→ What you are asked to do
Copy the records from their start through the line containing "pos(340,324)", inclusive, keeping the requests as they are and shifting every coordinate in the answers by -36. Leave the pictures out of your copy.

→ Dataset rows
--- START ---
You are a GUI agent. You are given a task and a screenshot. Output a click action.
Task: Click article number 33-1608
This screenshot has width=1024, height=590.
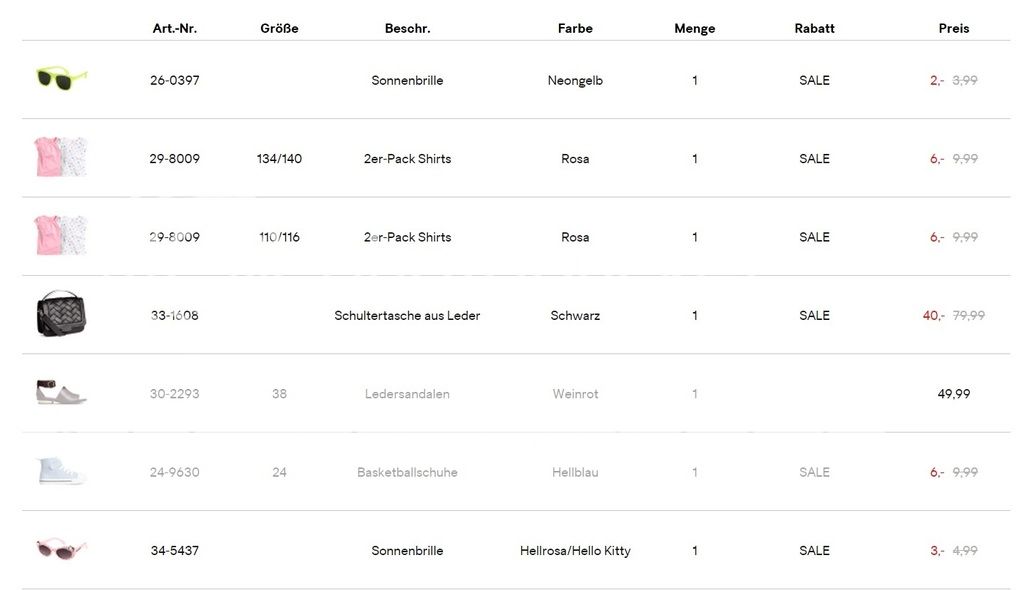175,315

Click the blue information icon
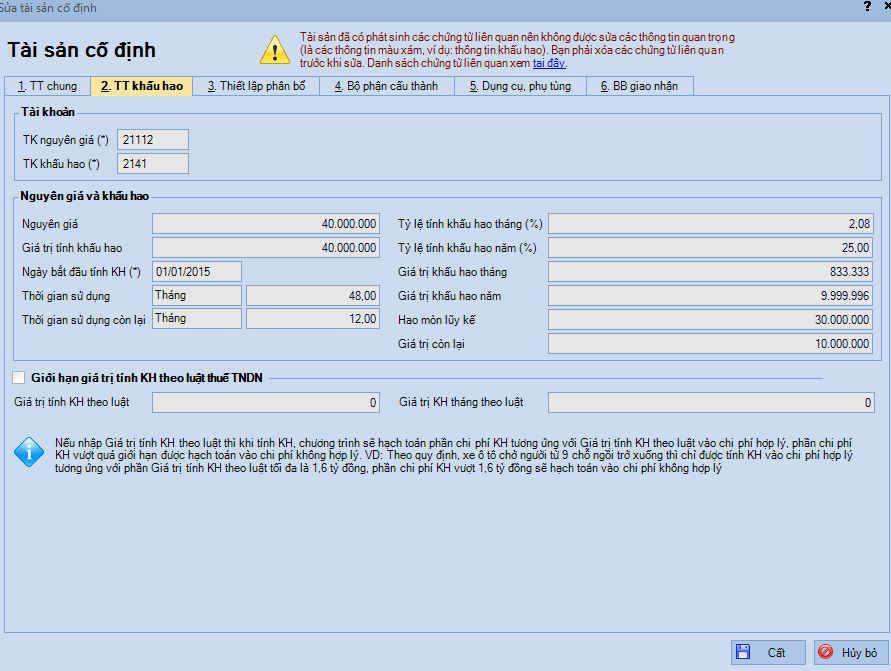click(x=28, y=453)

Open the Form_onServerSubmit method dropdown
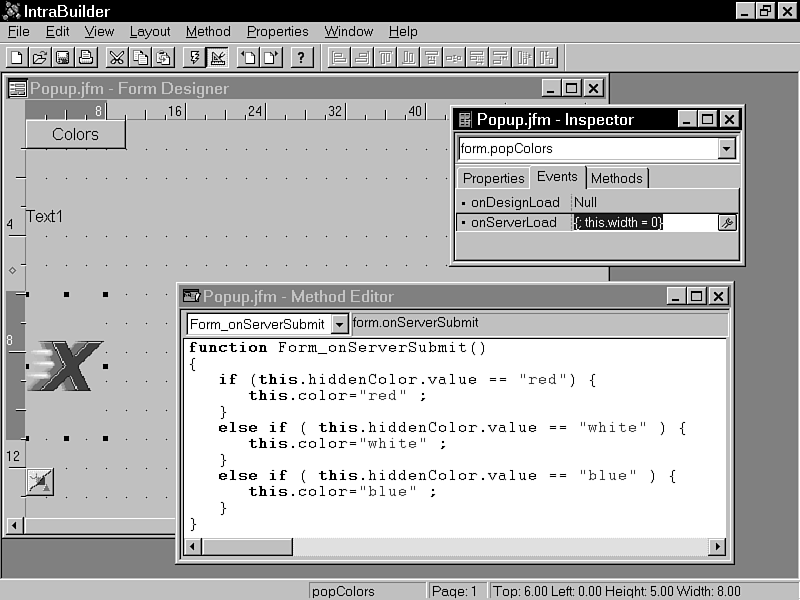pos(340,324)
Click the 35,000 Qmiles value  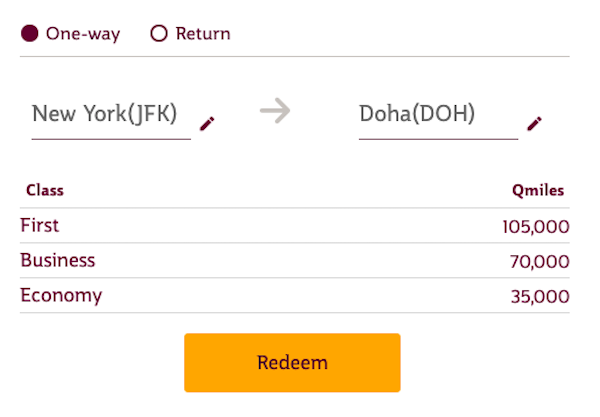click(539, 297)
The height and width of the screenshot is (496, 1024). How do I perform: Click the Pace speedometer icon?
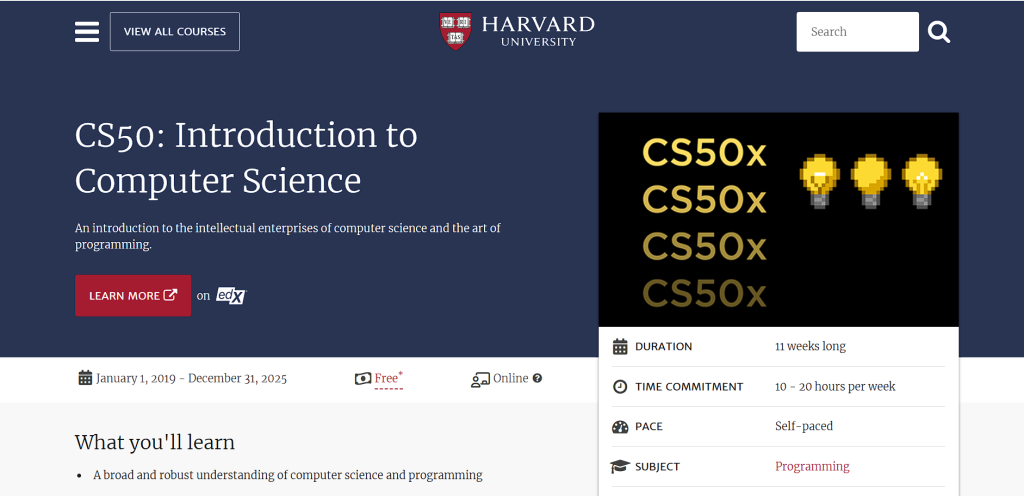(x=620, y=427)
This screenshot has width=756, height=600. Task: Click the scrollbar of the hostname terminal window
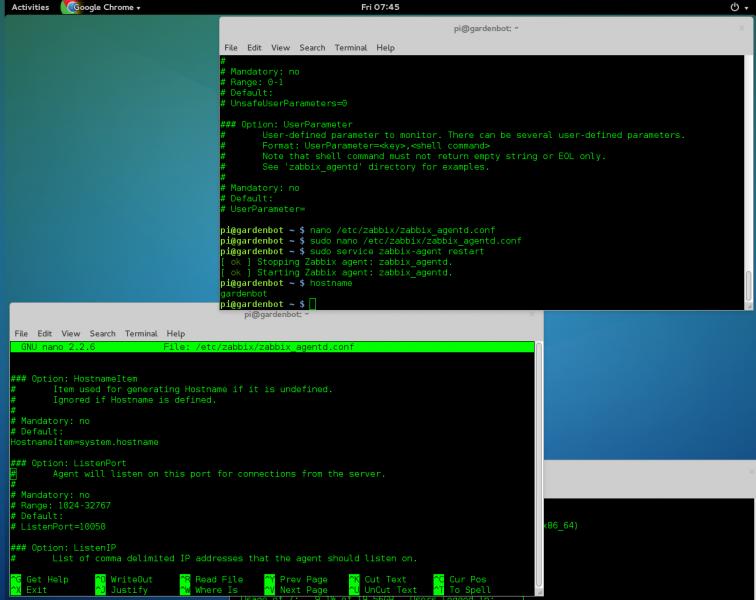tap(749, 285)
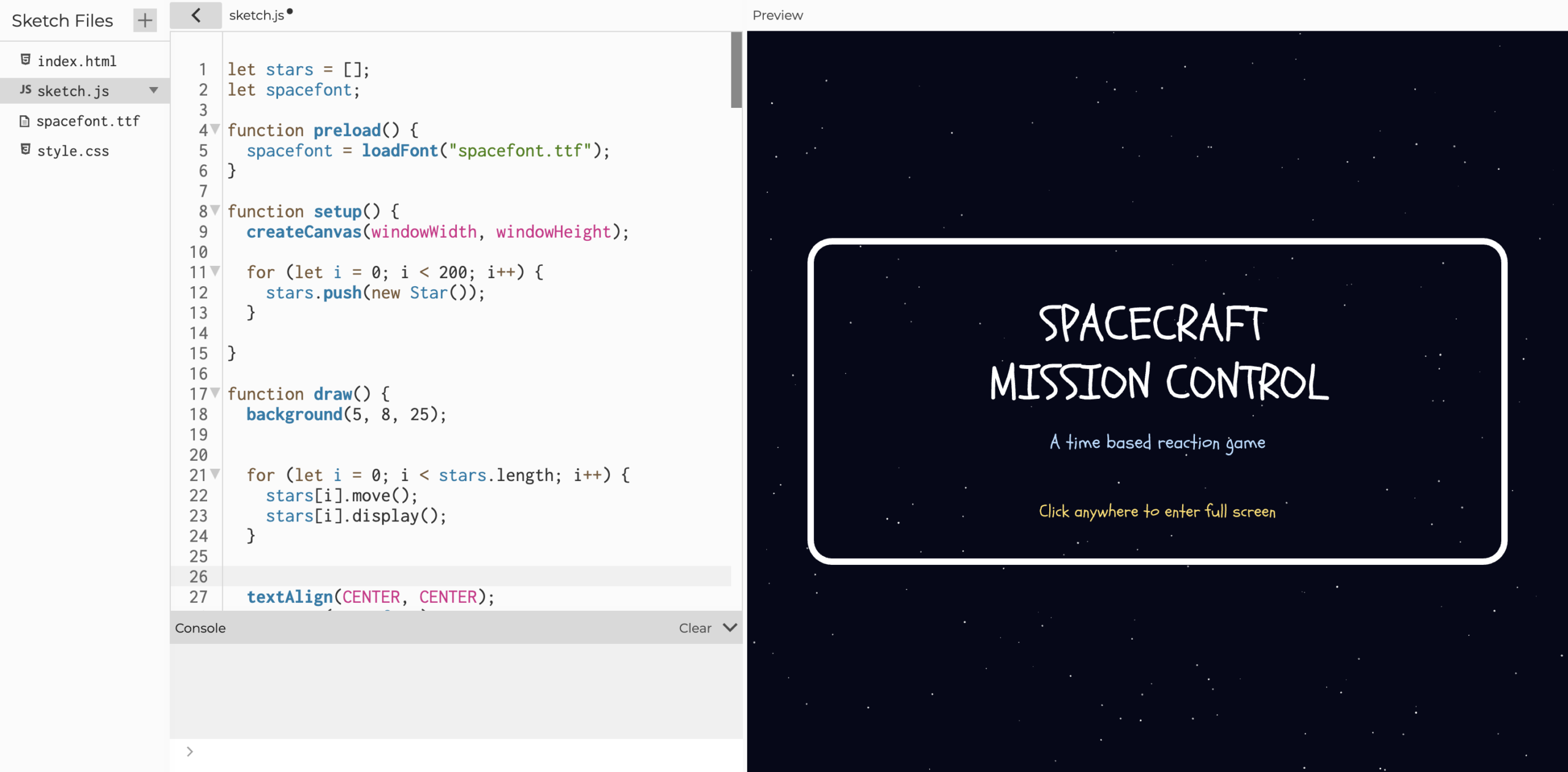Collapse the console with the chevron

[x=729, y=627]
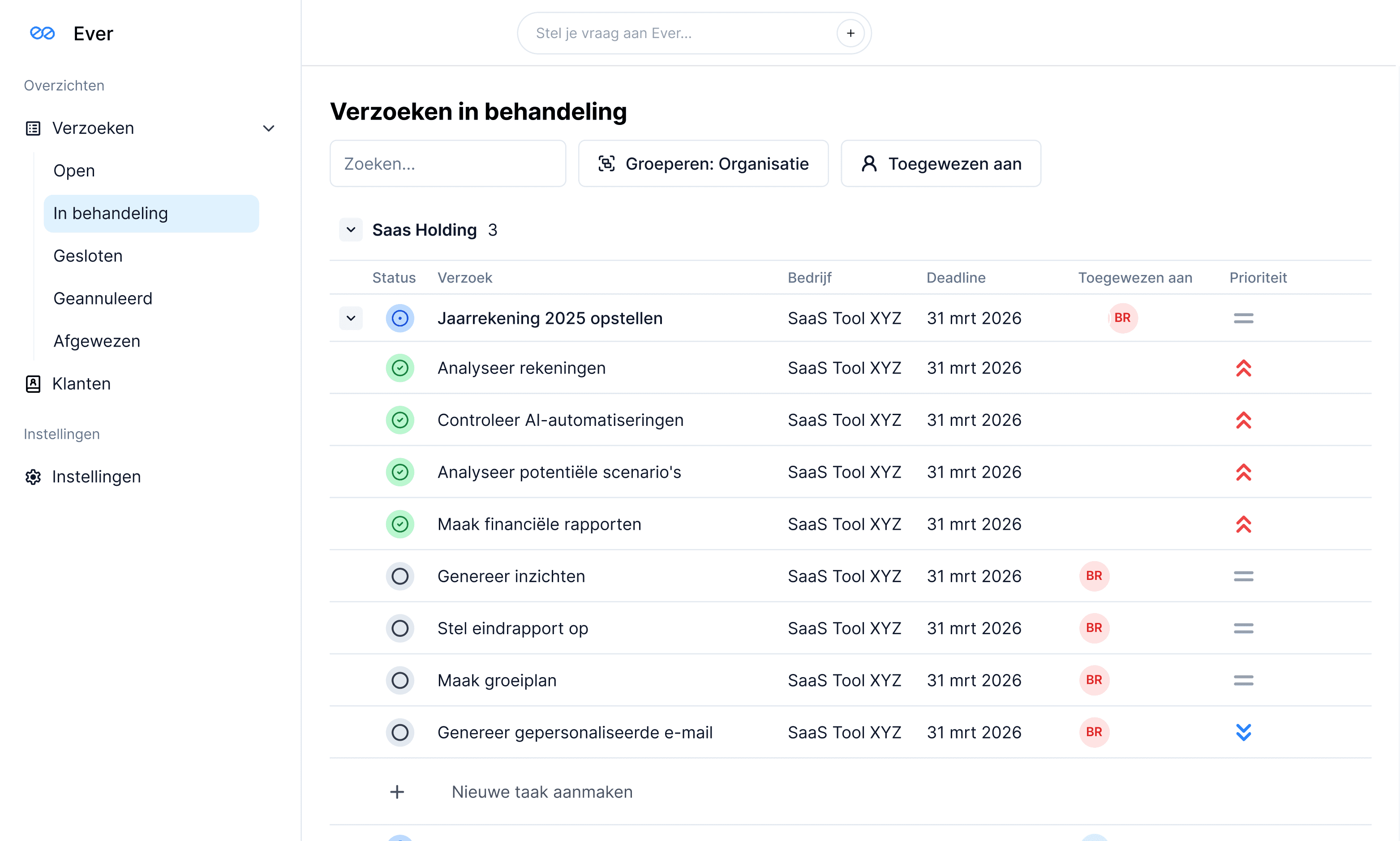Focus the Zoeken search field
Viewport: 1400px width, 841px height.
click(447, 164)
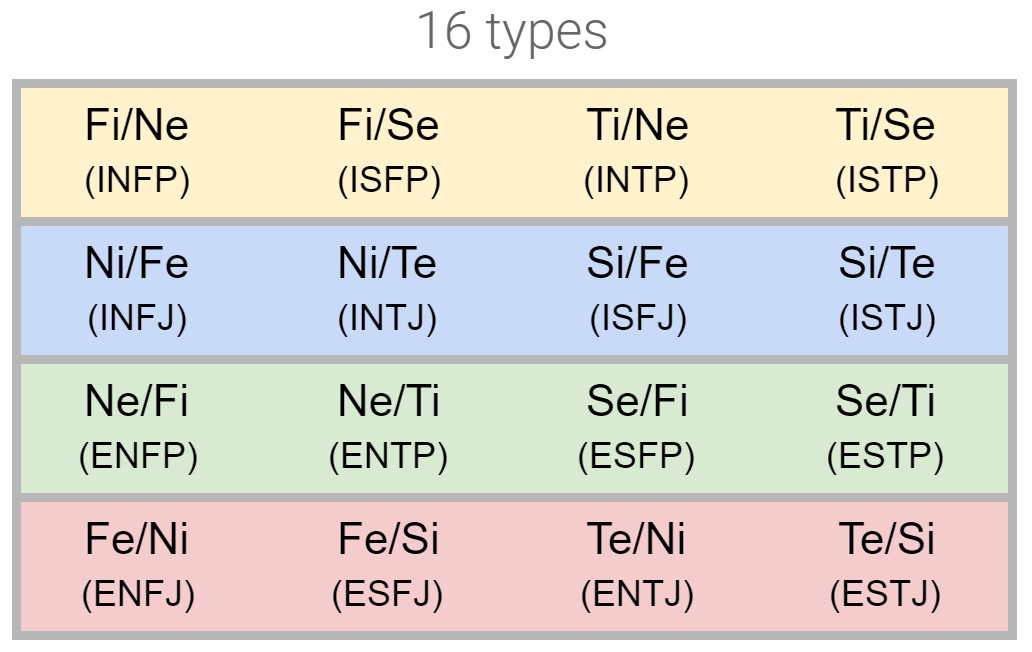Click the (ESFJ) type label

(387, 594)
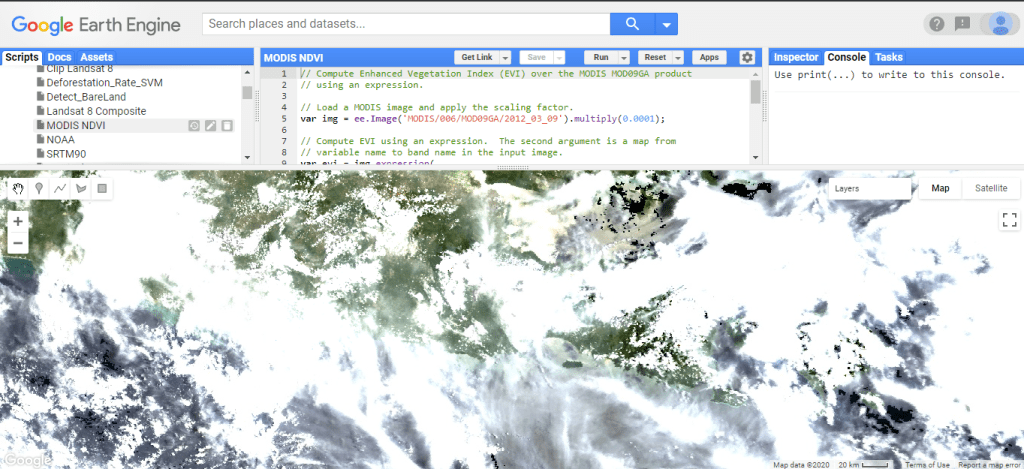Open the search options dropdown arrow
The image size is (1024, 469).
tap(665, 24)
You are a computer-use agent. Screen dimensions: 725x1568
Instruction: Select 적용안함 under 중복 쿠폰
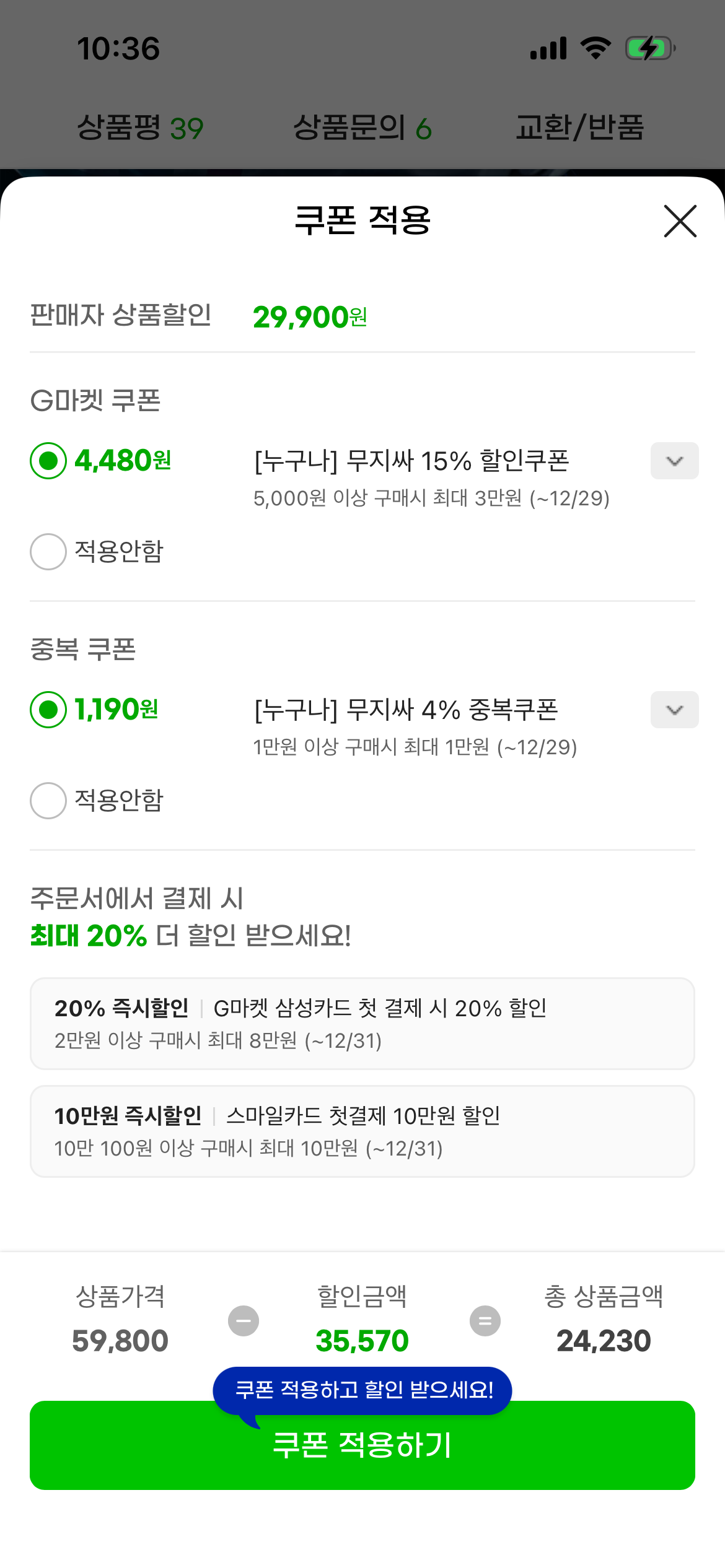(48, 800)
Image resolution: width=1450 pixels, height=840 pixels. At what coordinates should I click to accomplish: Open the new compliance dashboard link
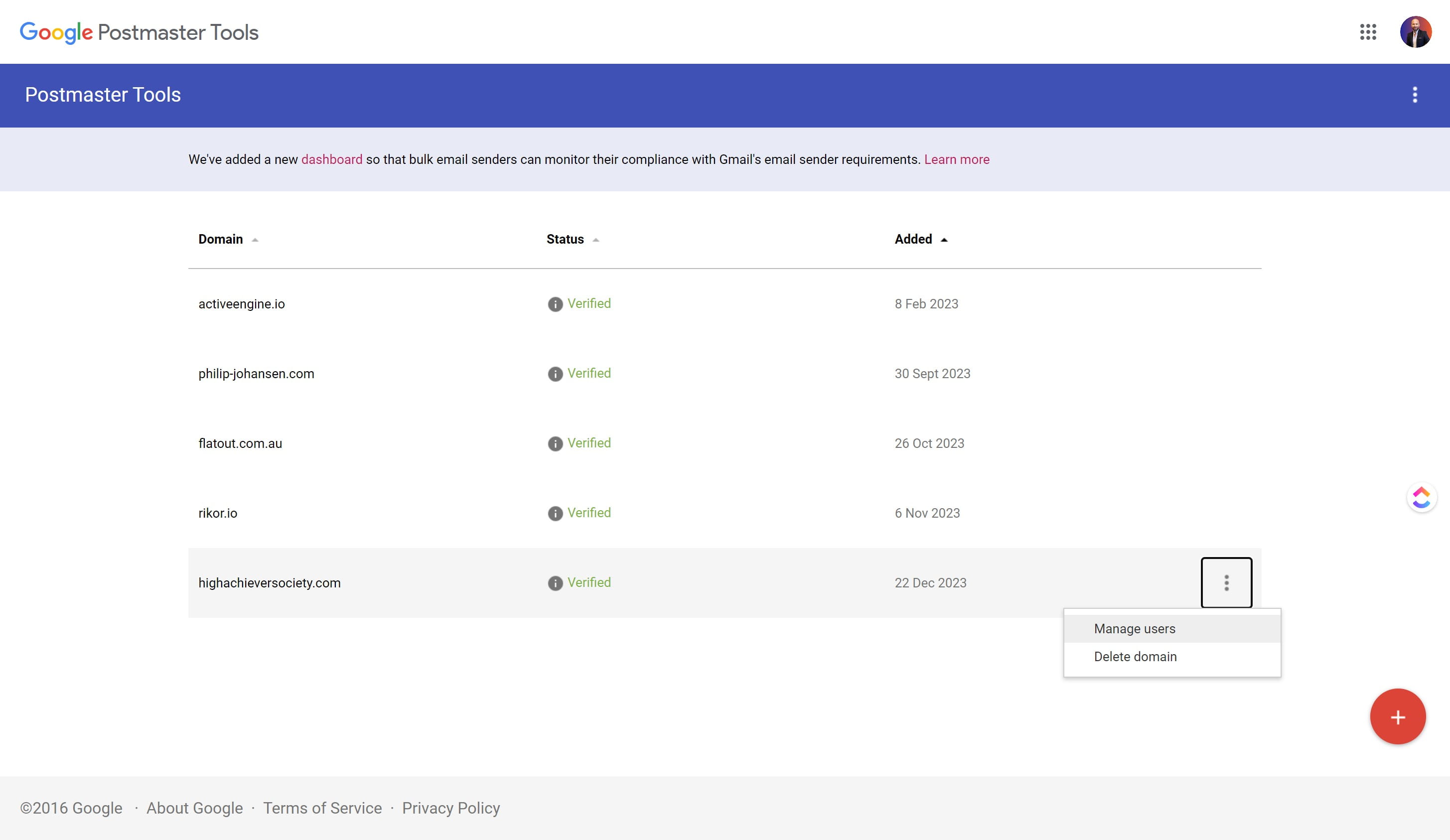[331, 159]
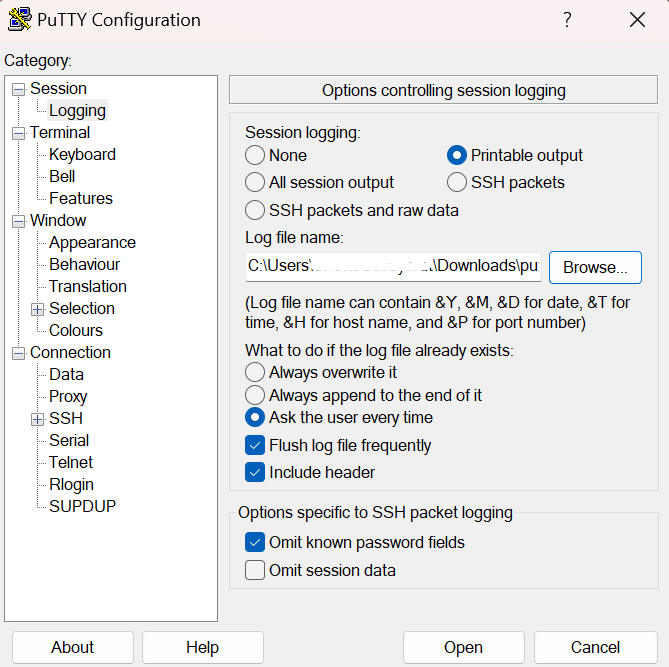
--- END ---
→ Answer
You are a GUI agent. You are given a task and a screenshot. Output a click action.
Task: Click article number 33-1608
This screenshot has width=1024, height=590.
139,279

Click the blue information icon
click(x=-8, y=417)

Open the Form_onServerSubmit method dropdown
pos(304,288)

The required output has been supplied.